I live in Savannah, pay 700 a month for a large (3 bedrooms!) apartment close to downtown. The sun shines here a lot, winters are very mild, summers hot but bearable. It's both a tourist town and a college town, so there's always something going on.

mareli

In a college dorm you can just walk down the hall and pass through a dozen people's personal lives--and even get involved, by stopping at somebody's door and starting a conversation, if you want to--but if you don't get involved then it doesn't cost you anything. You didn't spend ten minutes walking across campus to wander down this particular hall. I've spent most of my life living in a big, dense city full of fun things to do and cool people to meet and so on. This is not what life here is like. If ten minutes is a barrier for you to actually do things, you may be severely disappointed with what you think a bustling city has to offer. Unless you move into a commune situation, or a squat or an art residence or something that is explicitly collective, you're just going to be living in an apartment building. That is: rows of closed doors, people that don't want anything to do with you, no one like an RA minding people's behavior. The activities all take place in places. To get to the place you have to a) find the place, b) find out how to get into the activity (sign up in advance, pay a fee, etc.), c) go to the place for the activity. Unless it is somehow in your building, that's not going to be a quick, painless trip. You might not have to make your own fun, but you certainly have to find it and actively get involved. You might end up in a building full of cool young people, sure, but I've never lived anywhere people just left their door open so others could come in and say hi like in a dorm. No one will be knocking on your door to invite you to go do stuff unless you meet people in your building who like you enough to do that, and that sort of relationship takes time. People don't hang out in hallways because that's incredibly obnoxious because everyone in every apartment can hear every word of a conversation going on in the hallway. In the dorms that's par for the course; in a regular apartment building, that's rude. Before you put the time and energy and effort into moving your entire life somewhere, do a bit more research as to what city life is like. It's not a college dorm magnified to a million people. It can be more alienating, insular and closed-off than any boring, small town.

● **WHAT IS ASKED**:
From the post about city living, list each step it gives for getting to the place where an activity happens.

● **Dataset items**:

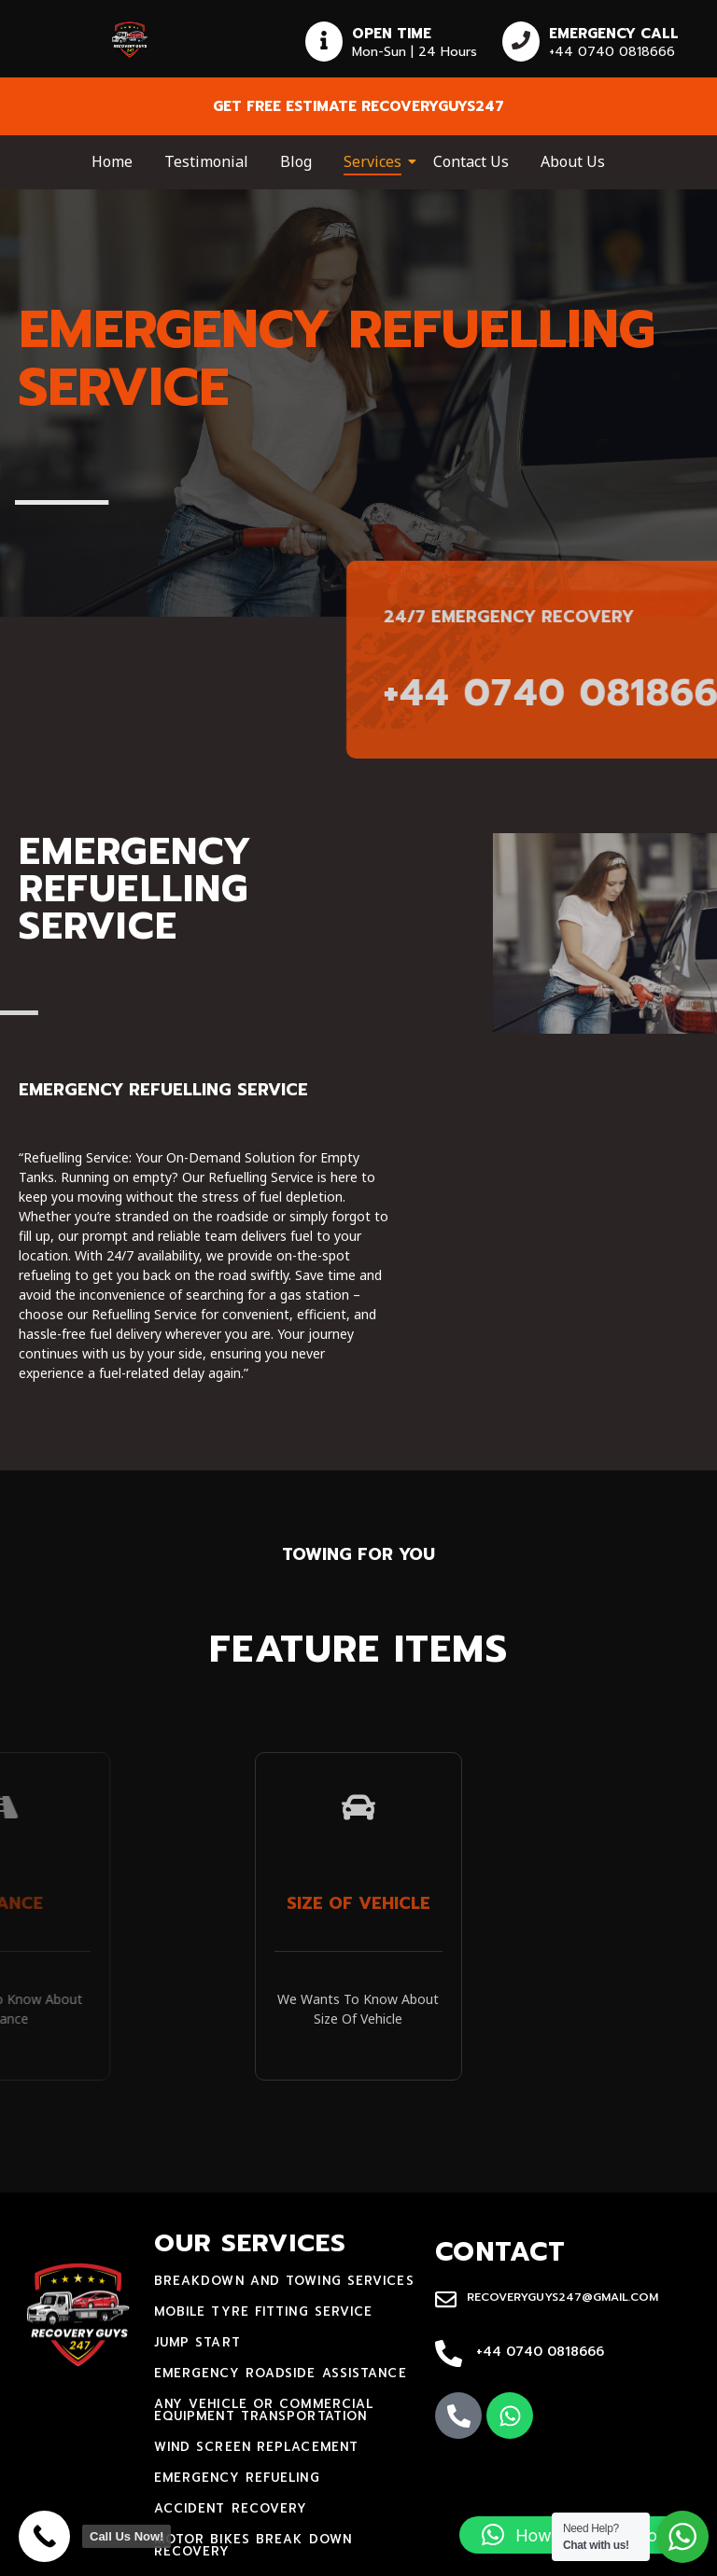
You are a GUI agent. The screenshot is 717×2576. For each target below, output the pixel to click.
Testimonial (206, 161)
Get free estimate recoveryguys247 (358, 106)
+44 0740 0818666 (540, 2351)
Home (112, 161)
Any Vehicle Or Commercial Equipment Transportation (264, 2410)
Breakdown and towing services (284, 2281)
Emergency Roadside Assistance (280, 2373)
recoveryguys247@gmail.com (562, 2297)
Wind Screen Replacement (256, 2447)
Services (376, 161)
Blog (296, 161)
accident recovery (231, 2508)
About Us (573, 161)
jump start (197, 2342)
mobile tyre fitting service (263, 2311)
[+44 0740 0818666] (448, 2355)
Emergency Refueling (237, 2477)
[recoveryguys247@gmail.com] (446, 2301)
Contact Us (471, 161)
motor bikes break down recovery (253, 2545)
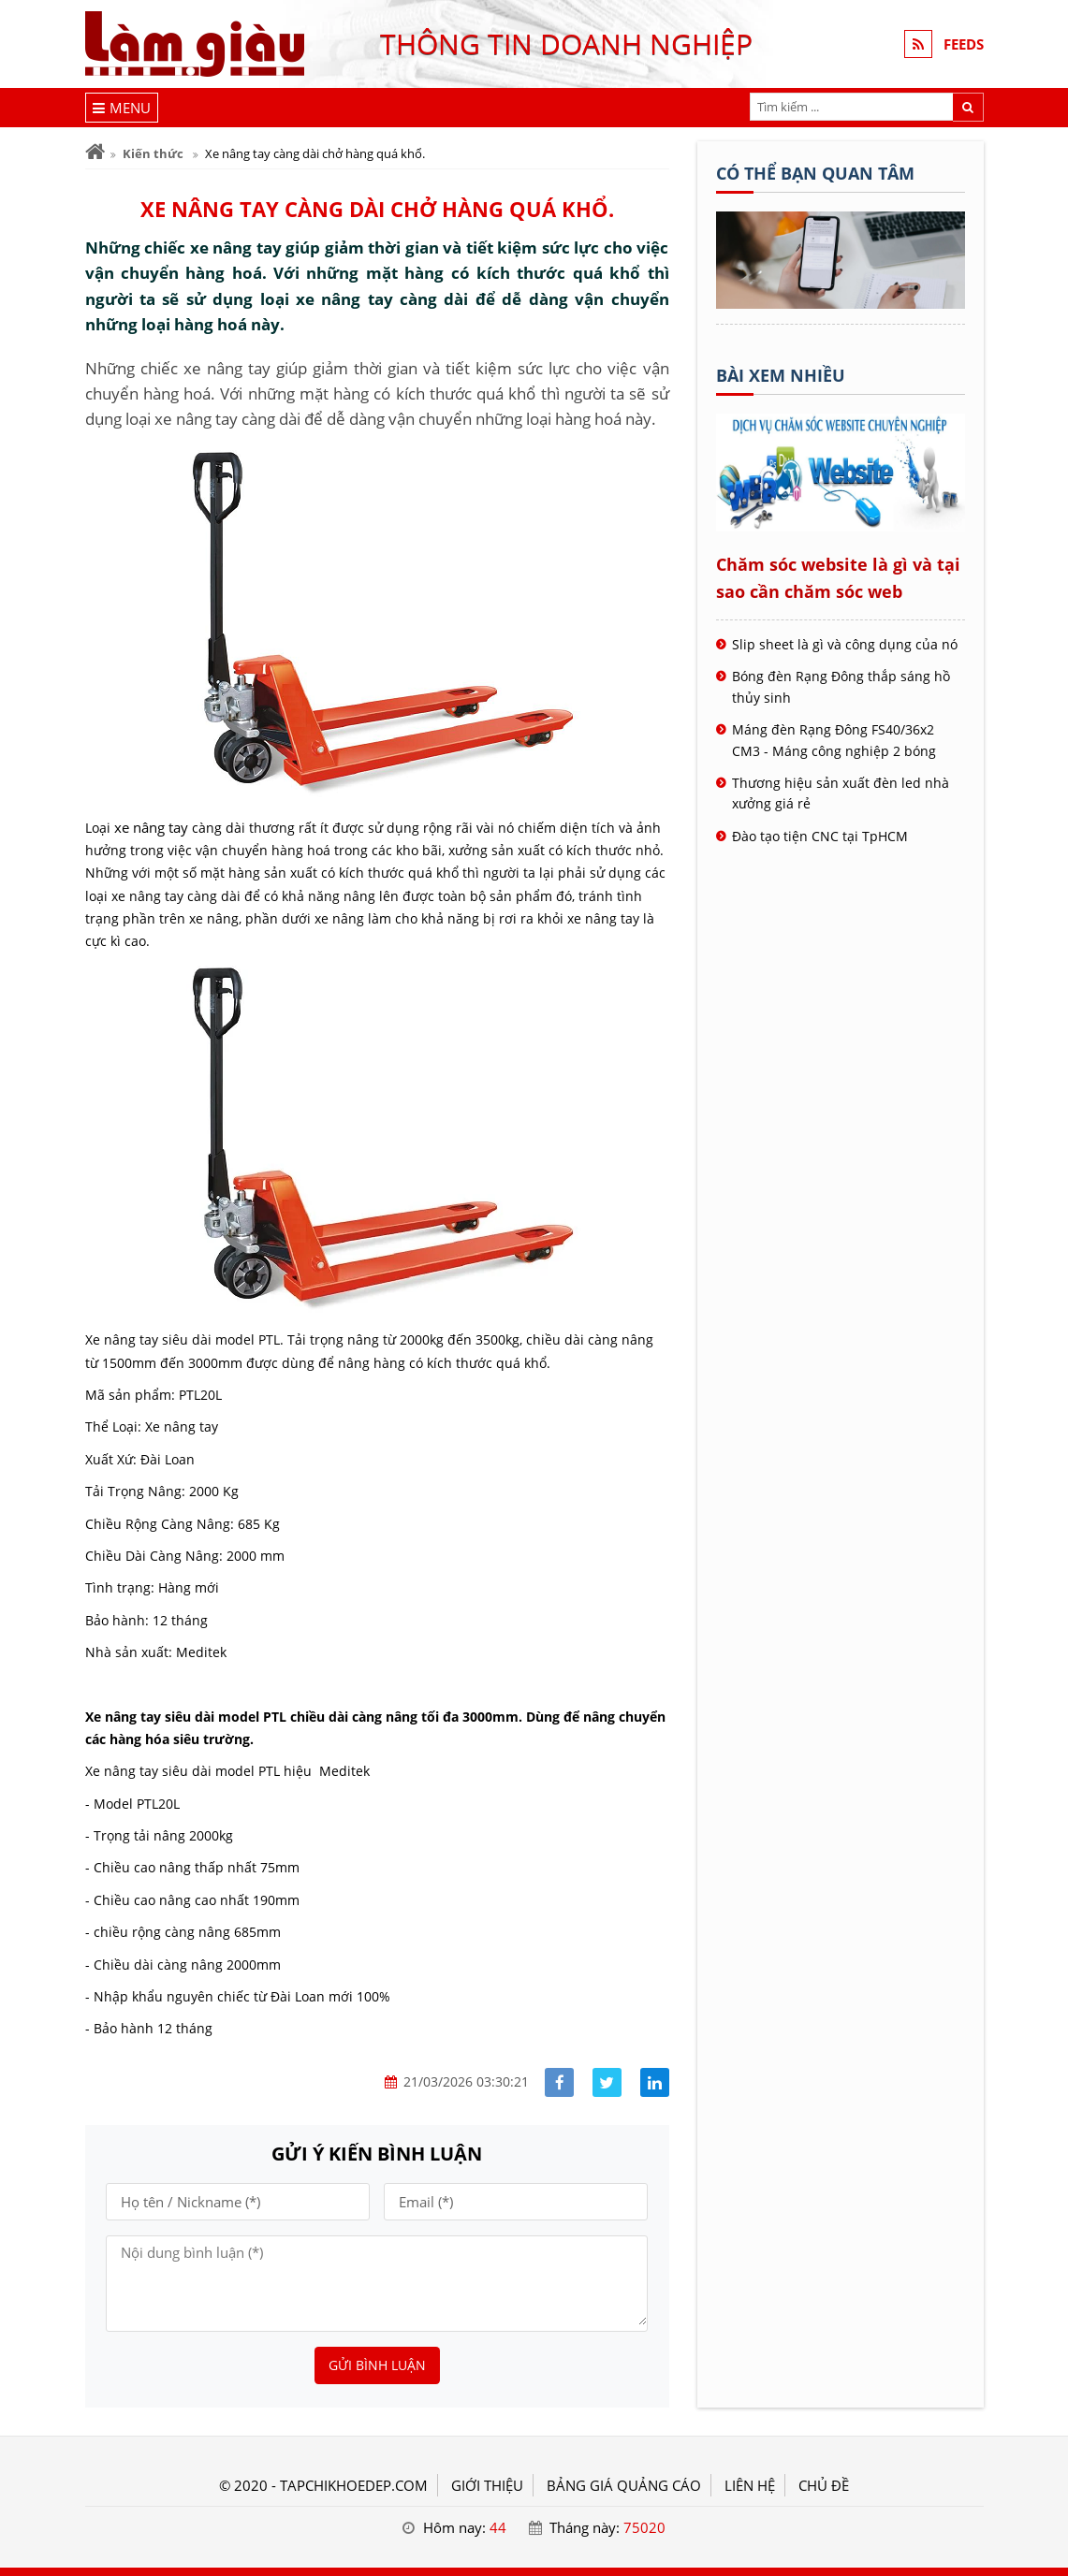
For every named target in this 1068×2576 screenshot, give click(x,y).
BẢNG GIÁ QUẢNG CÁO (624, 2485)
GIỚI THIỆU (487, 2485)
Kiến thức (153, 153)
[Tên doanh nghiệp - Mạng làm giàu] (840, 303)
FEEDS (964, 44)
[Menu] (122, 108)
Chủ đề (823, 2485)
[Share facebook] (559, 2082)
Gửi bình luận (377, 2365)
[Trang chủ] (95, 152)
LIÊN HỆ (749, 2485)
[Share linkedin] (654, 2082)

● **WORKED SOLUTION**:
a) Find the place.
b) Find out how to get into the activity (sign up in advance, pay a fee, etc.).
c) Go to the place for the activity.